Gabriel García Márquez, Carlos Valderrama and Gloria Pritchett. An unlikely trio, but three of Colombia’s most famous sons and daughters.
The country much maligned in the 1980’s for all the wrong reasons is back with a vengeance and suffering a global cultural Renaissance, one which has even made it to Hong Kong with the city’s first Colombian restaurant. Cafe 33 y mucho mas may call themselves Latin American, but the flag leaves little doubt as to where their heart lies.
‘Restaurant’ may be pushing it as in size, vibe, price point and indeed name, this is a café. There can’t be more than about 16 seats, but it immediately gives the place a convivial feel. This being the new hipster enclave of Haven street, worryingly only 300 yards from our front door, there’s an eclectic and bohemian mix of diners.
It’s simply decorated, the horizontal stripes of the national flag here, some mementos there – and a small pantry of produce for sale, strangely prominent amongst which is apple cider vinegar.
The menu explains dishes and techniques clearly, laying out house specialties and regional staples. The most prominent of the latter are ‘Arepas’, grilled flatbreads made from ground maize that have quickly become my new favorite vehicle for fillings. The vegetarian takes the ‘hongo’ with sautéed mushrooms, garlic, cheese, avocado, basil, pine nuts and enoki, dispatching it with enthusiasm and uncommon haste.
Horizontal thin dominoes of Halloumi – are livened by a perky salsa:
Fried zucchini flowers and artichoke are a beer snack from the gods when paired with their yoghurt dipping sauce. These shall be re-ordered another time.

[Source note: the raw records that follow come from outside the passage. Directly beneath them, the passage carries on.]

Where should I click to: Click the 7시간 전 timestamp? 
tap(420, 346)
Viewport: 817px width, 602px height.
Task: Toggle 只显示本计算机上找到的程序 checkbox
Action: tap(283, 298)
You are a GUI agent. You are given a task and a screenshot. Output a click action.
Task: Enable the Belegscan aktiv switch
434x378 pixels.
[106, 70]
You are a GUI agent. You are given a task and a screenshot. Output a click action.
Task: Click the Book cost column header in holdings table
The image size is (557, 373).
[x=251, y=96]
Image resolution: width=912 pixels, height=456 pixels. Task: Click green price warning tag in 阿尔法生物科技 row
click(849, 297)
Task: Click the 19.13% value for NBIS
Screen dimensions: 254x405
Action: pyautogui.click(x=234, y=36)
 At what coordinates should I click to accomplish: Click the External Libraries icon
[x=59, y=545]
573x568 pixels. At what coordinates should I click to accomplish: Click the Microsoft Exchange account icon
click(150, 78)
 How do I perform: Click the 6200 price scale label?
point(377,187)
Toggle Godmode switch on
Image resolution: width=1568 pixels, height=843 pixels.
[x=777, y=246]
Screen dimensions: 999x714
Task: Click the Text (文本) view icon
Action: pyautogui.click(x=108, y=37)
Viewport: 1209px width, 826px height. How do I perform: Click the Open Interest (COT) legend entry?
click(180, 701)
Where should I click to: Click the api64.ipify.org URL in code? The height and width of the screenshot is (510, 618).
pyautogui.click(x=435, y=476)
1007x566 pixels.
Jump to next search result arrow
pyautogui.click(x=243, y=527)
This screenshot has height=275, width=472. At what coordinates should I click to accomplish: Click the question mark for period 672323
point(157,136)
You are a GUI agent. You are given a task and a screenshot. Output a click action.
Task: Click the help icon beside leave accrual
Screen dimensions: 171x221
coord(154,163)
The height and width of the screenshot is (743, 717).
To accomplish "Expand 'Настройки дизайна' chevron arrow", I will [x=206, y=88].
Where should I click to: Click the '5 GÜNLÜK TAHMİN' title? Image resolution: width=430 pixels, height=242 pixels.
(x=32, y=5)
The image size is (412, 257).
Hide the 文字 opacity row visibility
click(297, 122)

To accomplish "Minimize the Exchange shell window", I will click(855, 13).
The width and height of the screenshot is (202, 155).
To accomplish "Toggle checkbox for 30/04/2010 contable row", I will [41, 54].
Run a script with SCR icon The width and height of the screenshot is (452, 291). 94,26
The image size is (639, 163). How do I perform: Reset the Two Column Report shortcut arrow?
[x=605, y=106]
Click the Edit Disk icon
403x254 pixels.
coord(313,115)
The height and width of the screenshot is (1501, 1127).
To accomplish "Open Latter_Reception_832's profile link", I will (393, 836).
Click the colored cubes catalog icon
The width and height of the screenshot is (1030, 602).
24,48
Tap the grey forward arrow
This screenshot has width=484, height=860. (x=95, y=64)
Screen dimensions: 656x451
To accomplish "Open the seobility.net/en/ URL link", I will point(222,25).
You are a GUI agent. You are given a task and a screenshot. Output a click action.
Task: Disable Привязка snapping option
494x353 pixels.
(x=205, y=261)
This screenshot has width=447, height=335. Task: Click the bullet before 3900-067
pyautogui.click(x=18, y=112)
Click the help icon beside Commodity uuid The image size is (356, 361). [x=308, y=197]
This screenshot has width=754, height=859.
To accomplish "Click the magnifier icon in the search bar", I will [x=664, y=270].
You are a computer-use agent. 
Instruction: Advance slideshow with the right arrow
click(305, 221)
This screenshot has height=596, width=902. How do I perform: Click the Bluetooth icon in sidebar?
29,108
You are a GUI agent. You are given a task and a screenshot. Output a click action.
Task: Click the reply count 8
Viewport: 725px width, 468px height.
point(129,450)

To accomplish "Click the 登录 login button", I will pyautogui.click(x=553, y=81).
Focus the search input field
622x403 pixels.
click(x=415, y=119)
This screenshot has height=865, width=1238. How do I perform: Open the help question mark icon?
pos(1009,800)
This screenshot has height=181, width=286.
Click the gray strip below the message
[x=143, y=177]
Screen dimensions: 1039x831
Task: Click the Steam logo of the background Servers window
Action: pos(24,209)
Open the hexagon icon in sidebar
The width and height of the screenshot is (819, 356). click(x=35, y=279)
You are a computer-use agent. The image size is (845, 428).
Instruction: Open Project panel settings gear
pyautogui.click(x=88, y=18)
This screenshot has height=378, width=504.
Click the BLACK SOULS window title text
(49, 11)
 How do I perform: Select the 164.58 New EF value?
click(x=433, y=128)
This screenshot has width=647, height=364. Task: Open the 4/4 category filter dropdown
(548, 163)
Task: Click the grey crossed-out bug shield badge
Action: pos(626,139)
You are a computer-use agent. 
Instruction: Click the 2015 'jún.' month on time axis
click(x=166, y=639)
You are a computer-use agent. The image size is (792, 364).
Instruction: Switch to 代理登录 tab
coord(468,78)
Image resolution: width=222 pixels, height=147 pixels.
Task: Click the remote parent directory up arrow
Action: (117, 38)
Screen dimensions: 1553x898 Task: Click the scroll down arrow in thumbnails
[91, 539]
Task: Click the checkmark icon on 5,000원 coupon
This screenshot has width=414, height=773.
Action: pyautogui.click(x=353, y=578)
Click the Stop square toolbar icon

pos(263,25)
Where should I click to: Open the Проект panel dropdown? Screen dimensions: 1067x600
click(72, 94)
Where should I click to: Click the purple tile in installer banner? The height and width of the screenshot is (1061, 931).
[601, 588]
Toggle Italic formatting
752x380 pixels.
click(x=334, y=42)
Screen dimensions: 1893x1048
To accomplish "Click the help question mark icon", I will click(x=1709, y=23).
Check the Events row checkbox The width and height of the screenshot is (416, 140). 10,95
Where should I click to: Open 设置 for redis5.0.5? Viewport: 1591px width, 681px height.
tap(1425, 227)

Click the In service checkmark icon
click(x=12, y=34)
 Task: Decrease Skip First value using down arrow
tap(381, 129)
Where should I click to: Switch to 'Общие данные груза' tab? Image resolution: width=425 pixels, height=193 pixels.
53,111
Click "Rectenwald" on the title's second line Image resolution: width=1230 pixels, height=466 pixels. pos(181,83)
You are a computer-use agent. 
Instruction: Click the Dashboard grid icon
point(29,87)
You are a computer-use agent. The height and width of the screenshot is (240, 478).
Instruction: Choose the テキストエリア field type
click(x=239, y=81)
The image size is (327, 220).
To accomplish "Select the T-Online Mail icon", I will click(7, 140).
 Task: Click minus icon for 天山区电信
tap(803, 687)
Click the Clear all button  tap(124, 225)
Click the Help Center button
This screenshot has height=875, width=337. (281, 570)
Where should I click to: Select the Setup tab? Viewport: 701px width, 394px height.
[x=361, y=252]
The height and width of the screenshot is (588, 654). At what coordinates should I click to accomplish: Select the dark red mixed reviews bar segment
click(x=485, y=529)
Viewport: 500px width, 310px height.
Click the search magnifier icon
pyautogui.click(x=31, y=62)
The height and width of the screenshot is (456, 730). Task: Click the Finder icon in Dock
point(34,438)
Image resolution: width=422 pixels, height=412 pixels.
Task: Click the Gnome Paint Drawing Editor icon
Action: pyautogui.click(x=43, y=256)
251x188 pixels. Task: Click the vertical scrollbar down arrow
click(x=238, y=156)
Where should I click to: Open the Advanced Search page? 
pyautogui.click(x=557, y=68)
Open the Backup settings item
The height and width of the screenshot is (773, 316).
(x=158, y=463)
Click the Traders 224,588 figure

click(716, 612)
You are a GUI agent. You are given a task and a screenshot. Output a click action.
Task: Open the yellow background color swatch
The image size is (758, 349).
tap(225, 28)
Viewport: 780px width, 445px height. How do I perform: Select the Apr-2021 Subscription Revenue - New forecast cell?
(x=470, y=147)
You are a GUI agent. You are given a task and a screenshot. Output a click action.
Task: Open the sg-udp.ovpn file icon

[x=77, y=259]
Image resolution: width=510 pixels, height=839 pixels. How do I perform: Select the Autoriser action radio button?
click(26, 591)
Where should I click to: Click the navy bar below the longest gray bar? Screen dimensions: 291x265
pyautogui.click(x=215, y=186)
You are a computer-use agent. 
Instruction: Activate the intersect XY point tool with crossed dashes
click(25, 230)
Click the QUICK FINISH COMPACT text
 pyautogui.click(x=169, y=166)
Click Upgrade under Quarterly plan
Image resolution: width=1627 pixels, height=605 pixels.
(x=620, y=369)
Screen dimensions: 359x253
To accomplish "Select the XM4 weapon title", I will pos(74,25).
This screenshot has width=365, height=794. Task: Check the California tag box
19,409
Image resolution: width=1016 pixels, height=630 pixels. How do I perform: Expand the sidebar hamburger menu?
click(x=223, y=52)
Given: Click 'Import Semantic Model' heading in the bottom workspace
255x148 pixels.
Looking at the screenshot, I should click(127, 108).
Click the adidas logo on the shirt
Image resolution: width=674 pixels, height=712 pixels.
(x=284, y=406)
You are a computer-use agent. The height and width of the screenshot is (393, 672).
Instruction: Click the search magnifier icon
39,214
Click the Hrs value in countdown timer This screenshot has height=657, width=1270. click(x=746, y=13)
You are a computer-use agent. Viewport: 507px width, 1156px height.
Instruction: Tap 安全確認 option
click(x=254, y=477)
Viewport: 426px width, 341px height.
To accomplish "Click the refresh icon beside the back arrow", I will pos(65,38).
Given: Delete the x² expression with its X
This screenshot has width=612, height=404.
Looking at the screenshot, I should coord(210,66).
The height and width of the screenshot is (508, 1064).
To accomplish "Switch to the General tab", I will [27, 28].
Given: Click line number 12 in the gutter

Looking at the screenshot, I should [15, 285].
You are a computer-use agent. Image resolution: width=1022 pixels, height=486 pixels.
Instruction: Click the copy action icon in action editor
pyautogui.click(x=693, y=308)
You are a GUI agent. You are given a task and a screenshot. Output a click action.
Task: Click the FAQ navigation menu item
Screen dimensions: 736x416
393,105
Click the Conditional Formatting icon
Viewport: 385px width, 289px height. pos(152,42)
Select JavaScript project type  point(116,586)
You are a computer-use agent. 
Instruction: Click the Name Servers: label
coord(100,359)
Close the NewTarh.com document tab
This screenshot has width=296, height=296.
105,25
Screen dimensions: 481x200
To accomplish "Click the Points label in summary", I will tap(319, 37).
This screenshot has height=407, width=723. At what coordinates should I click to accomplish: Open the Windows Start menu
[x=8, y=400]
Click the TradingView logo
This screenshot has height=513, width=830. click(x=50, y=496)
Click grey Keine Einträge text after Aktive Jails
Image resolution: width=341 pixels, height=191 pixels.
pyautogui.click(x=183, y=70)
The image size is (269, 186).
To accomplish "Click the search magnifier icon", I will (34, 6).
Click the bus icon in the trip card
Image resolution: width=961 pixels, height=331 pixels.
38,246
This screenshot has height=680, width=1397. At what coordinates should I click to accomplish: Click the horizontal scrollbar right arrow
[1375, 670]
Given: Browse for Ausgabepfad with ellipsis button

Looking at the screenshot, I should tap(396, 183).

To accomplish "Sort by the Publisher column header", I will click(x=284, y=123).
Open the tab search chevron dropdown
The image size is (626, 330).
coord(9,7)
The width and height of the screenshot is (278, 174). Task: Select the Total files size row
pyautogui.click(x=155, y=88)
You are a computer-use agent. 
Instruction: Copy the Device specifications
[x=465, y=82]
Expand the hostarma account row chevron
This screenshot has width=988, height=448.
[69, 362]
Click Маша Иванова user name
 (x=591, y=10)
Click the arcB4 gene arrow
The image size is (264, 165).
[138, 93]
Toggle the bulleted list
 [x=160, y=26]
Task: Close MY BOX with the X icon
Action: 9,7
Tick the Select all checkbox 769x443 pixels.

As, indeed, will their sweet potato fries with Himalayan pink salt and Sriracha suero. The carnivore’s choice of main is their signature plate of ‘Bandejas’, a mouthful to read and a sight to behold:
Frijoles are Colombian home-style beans in a sauce made from fresh veggies, tomato and pork stock. Alongside, firstly chicharones, the pork scratchings of the Spanish-speaking world which can only ever be great. Spanish chorizo is there too, even if more would have been welcome, along with avocado and a stub of scorched corn on the cob.
The plate continues with one of their plain ‘arepitas’, a mini version of the flatbreads, along with garlic quinoa rice crowned by a sunny side up free range egg. It’s a great intro to an unfamiliar cuisine, a dish whose parts sit well together without fighting for bragging rights.
It’s substantial enough to make us forgo the intriguing desserts, but we barely scratched the surface of the menu with its salads, soups, stews and more. Another good reason to return. It’s also a steal – dinner for two (No drinks) came in under $400.